Staphylococcus aureus is a leading cause of infection worldwide and a major driver of antibiotic resistance. Although many staphylococcal vaccines have been developed, all vaccines tested to date in human trials have failed for unclear reasons. Unlike humans who are infected or colonized with S. aureus at an early age, laboratory animals are rarely exposed to the human pathogen. Therefore, we queried if prior S. aureus exposure, in the form of infection, modifies protective immunity conferred by IsdB vaccination. Strikingly, prior staphylococcal infection in mice interferes with the induction of anti-staphylococcal immunity by IsdB vaccination. The mechanism appears to be driven by IL-10 and S. aureus-experienced B cells. These findings led us to hypothesize that S. aureus infection induces an ineffective B cell response associated with IL-10 that is preferentially recalled when subsequent IsdB vaccine is administered (original antigenic sin). To address our hypothesis, in Aim 1, we will determine how S. aureus- activated B cells and IL-10 modulate the host immune response to IsdB vaccine and nullify anti-staphylococcal protection.

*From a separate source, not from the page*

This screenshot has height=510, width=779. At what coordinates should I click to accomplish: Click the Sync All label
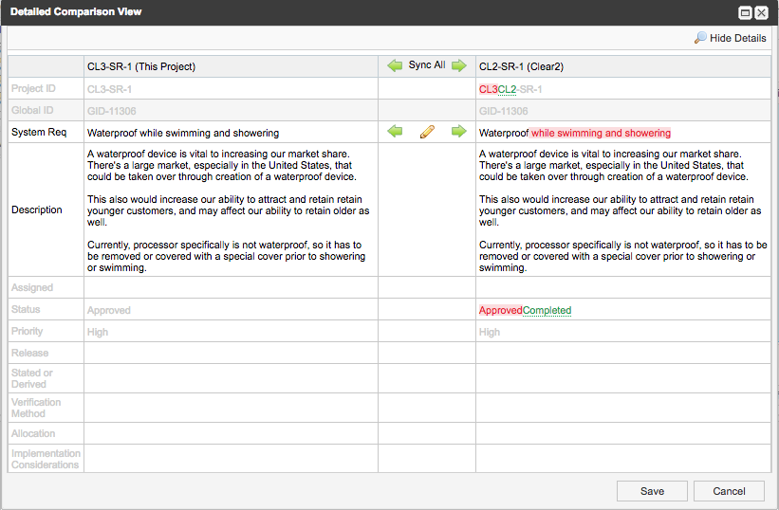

In Aim 2, we will determine what modifications to the IsdB-specific antibodies, induced by prior S. aureus exposure, make the antibodies non- protective.
In Aim 3, we will determine the broader clinical relevance of our findings by testing if vaccine interference occurs in humanized BLT mice and in various clinically relevant settings.
We have shown in mice that prior exposure to S. aureus abrogates protection conferred by staphylococcal IsdB vaccination, thereby providing a plausible explanation for the failure of the human IsdB vaccine trial. We propose to investigate how S. aureus modulates host immune responses to IsdB vaccination to induce a non- protective antibody response.